▸ **ZU ERLEDIGENDE AUFGABE**: Gib aus dem Seitenauszug über das marotte-Figurentheater den Abschnitt zwischen "Kreative Vielfalt - Das" und "und Objekten realisiert." wortgetreu wieder, beide Stellen eingeschlossen.

Kreative Vielfalt - Das marotte-Figurentheater
Kreative Vielfalt und reger Austausch
Mit einer hohen Variationsbreite darstellerischer Formen wird die Umsetzung moderner Kinderbücher, traditioneller Märchenstoffe und auch experimenteller Stücke mit verschiedensten Figurenarten wie Handpuppen, Tischfiguren, Schattenspiel, Marionetten und Objekten realisiert.
Noch immer haftet so manches Klischee am Figurentheater, und auch im Badischen wird es gerne ins Umfeld der Jahrmarktsunterhaltung gerückt. Das spielerische Lernen durch unbelebte Stellvertreter ist ja Grundlage des Menschseins und wird vielleicht gerade deshalb unreflektiert als bedeutungslose Selbstverständlichkeit abgetan.

▸ **ANGEZEIGTE INFORMATIONEN**:
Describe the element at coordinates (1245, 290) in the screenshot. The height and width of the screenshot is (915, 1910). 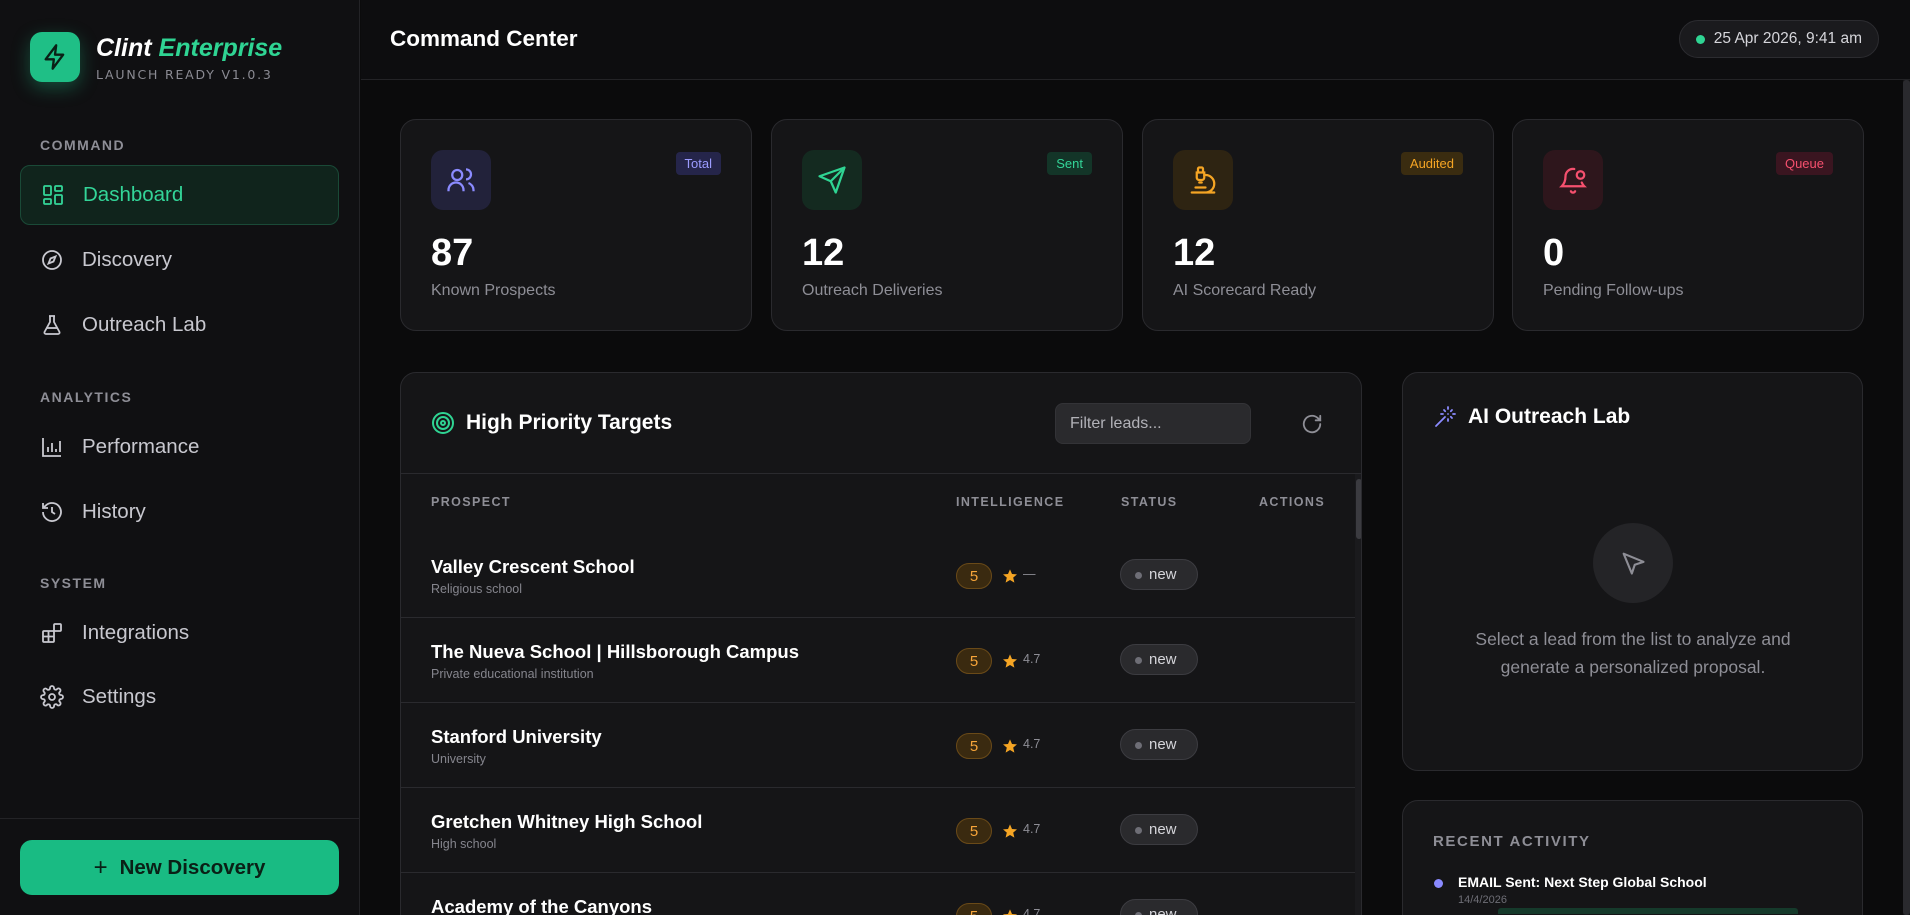
I see `stat-label: AI Scorecard Ready` at that location.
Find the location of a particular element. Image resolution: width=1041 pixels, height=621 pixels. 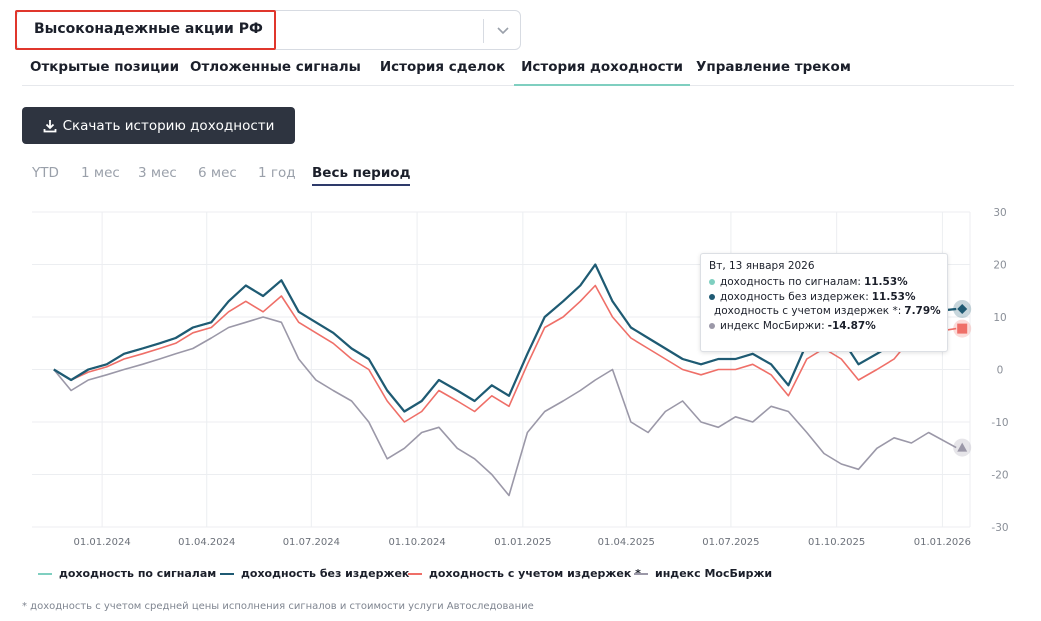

▸ **ERGEBNIS DER ÜBUNG**:
Kreative Vielfalt - Das marotte-Figurentheater
Kreative Vielfalt und reger Austausch
Mit einer hohen Variationsbreite darstellerischer Formen wird die Umsetzung moderner Kinderbücher, traditioneller Märchenstoffe und auch experimenteller Stücke mit verschiedensten Figurenarten wie Handpuppen, Tischfiguren, Schattenspiel, Marionetten und Objekten realisiert.